I think you might want to start a little slower... like maybe pick a school that is well known in your area. Going to school and starting your business are pretty far from eachother. You need to see what you want to start with first.


----------



## kaliraksha (Apr 9, 2006)

Work on your major hook up! Your cousin will probably have some great knowledge on where to go and after that might be able to recommend you to salons she's worked for. Starting your own business will take a lot of capitol and years of experience... that way you can pull your own clientele.... just do your research first =)


----------



## kaliraksha (Apr 9, 2006)

Also... if you want to start your own business as soon as possible... I'm sure you will need bank loans... and one of the things they look for is how much money you currently have in your name to put up for your business... I think it's a comittment thing (but I helped my family with their business loans for their restaurant and it was one of the things they looked at)....... my point is start saving money as soon as possible... even a small percentage of your paycheck adds up.


----------



## xwithoutux (Apr 11, 2006)

Quote:

   Originally Posted by *kaliraksha* 
_Work on your major hook up! Your cousin will probably have some great knowledge on where to go and after that might be able to recommend you to salons she's worked for. Starting your own business will take a lot of capitol and years of experience... that way you can pull your own clientele.... just do your research first =)_

 

It's a he.  I don't ever talk to him.  I only know of 1 school around here and its for just hair I believe.  But the one I'm going to go to, I think they're is a specific for Cosmo.  Is Cosmetology for all of it, or just parts?


----------



## saucipinkbabydoll (Apr 11, 2006)

Cosmetology is the study of cosmetics so if you are a cosmetologist you do hair,nails, & makeup. If you want more info about how to make your dream a reality go to Emelle's [email protected] and click on the frequently asked questions forums. That forum has endless amounts of priceless info for you by a lot of well known and respected makeup artists/ professionals around the world.

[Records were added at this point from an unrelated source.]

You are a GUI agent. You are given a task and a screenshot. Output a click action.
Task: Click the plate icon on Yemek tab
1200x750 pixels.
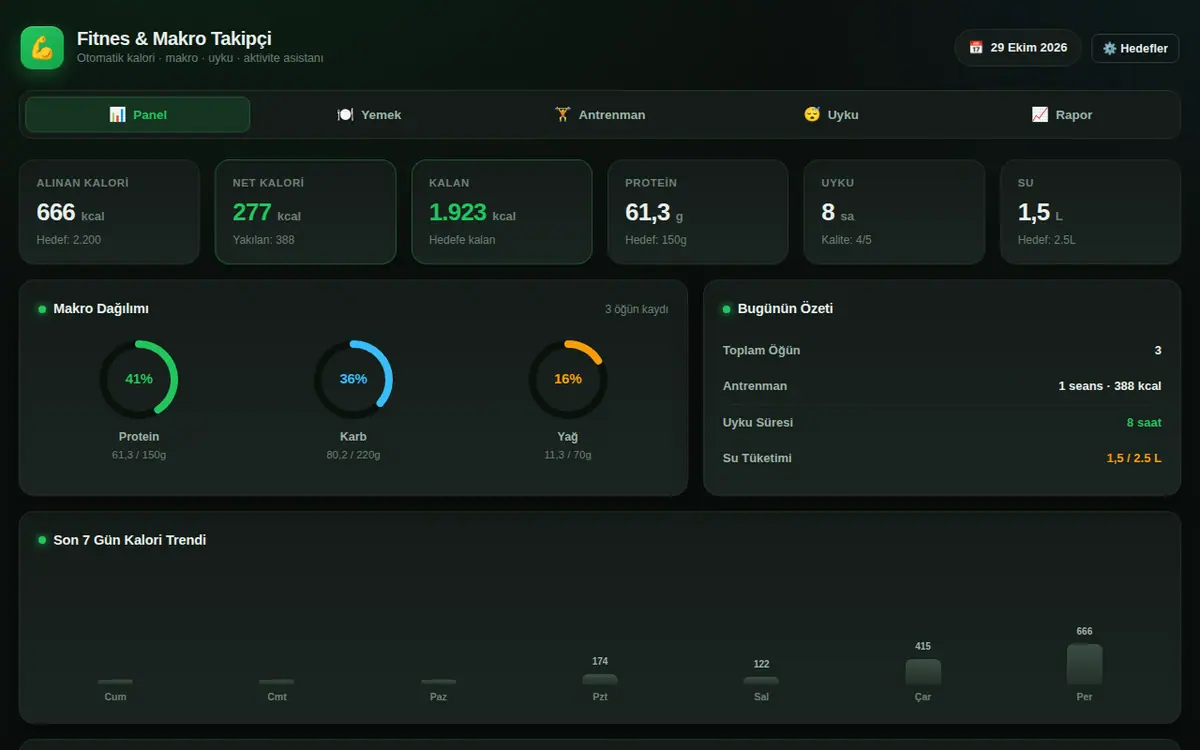(345, 115)
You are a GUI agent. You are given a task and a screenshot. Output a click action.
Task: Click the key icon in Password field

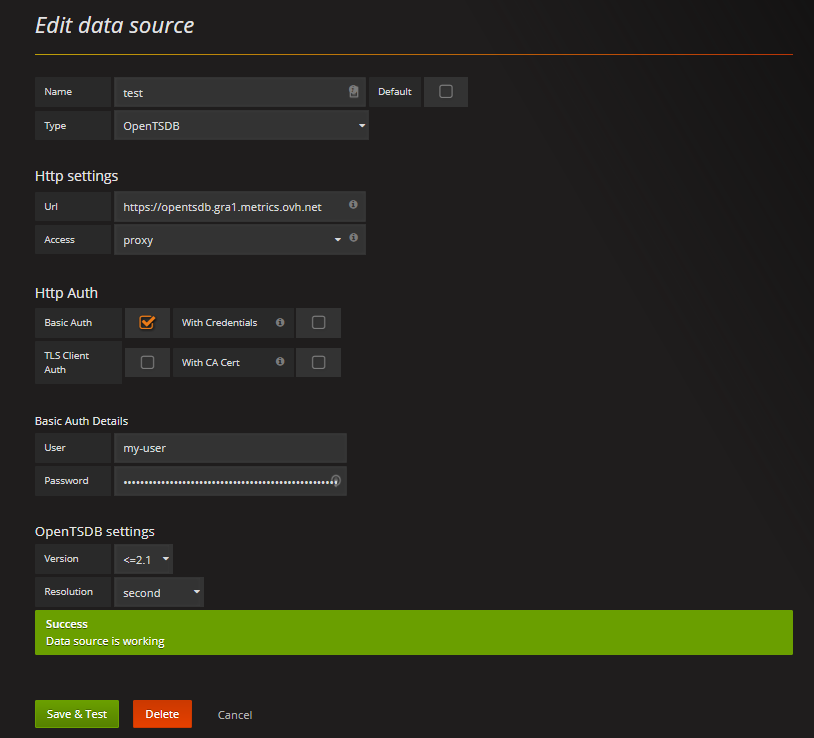(x=336, y=481)
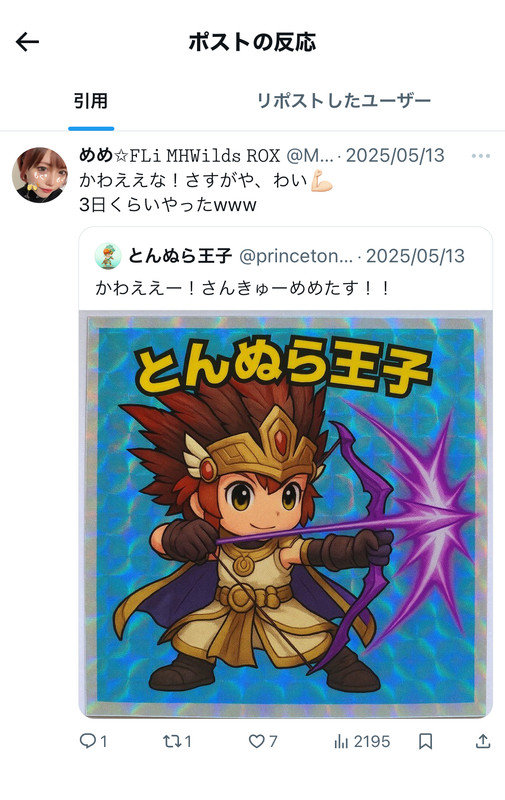Tap the めめ☆FLi MHWilds ROX display name
The height and width of the screenshot is (800, 505).
pyautogui.click(x=180, y=155)
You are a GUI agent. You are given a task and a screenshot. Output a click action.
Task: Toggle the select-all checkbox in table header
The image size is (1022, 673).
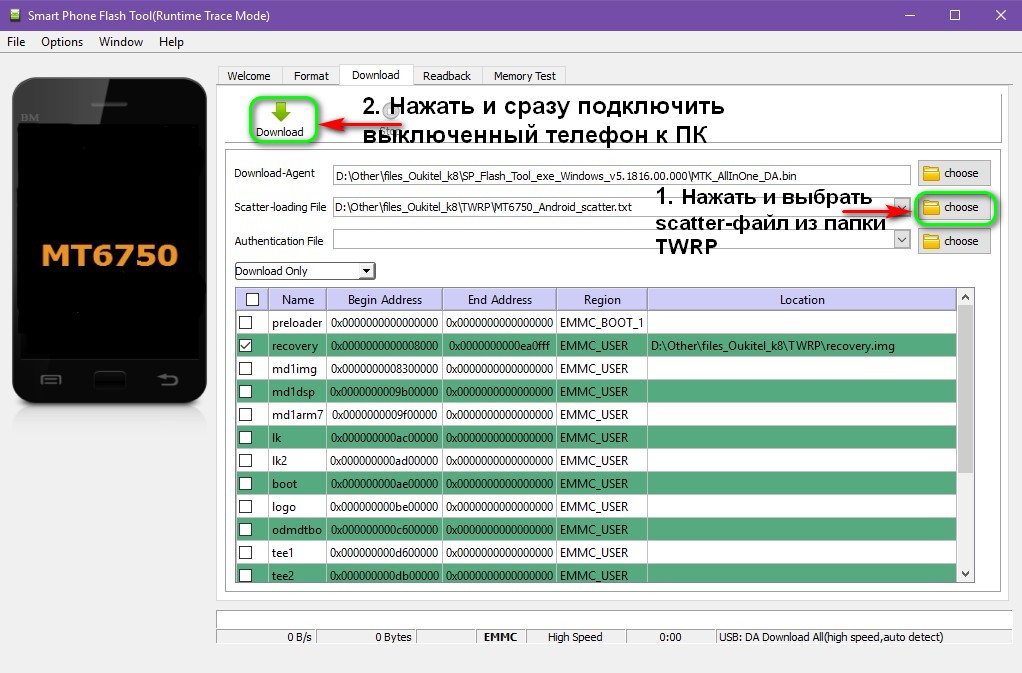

But please do not post questions for them without thoroughly reading the newbie file/ faq forum first as we get a little irritated by repetitive newbie questions and you will get a rude response (may it be out of " love")from them if you do, or they will just direct you to the faq forum. As for my advice I would call you cousin and see if you can assist him or be his temp. It'd be best to finish school first or get your ged but a high school diploma would be better. You could probrably qualify for scholarships that way.HtH!
Good luck!


----------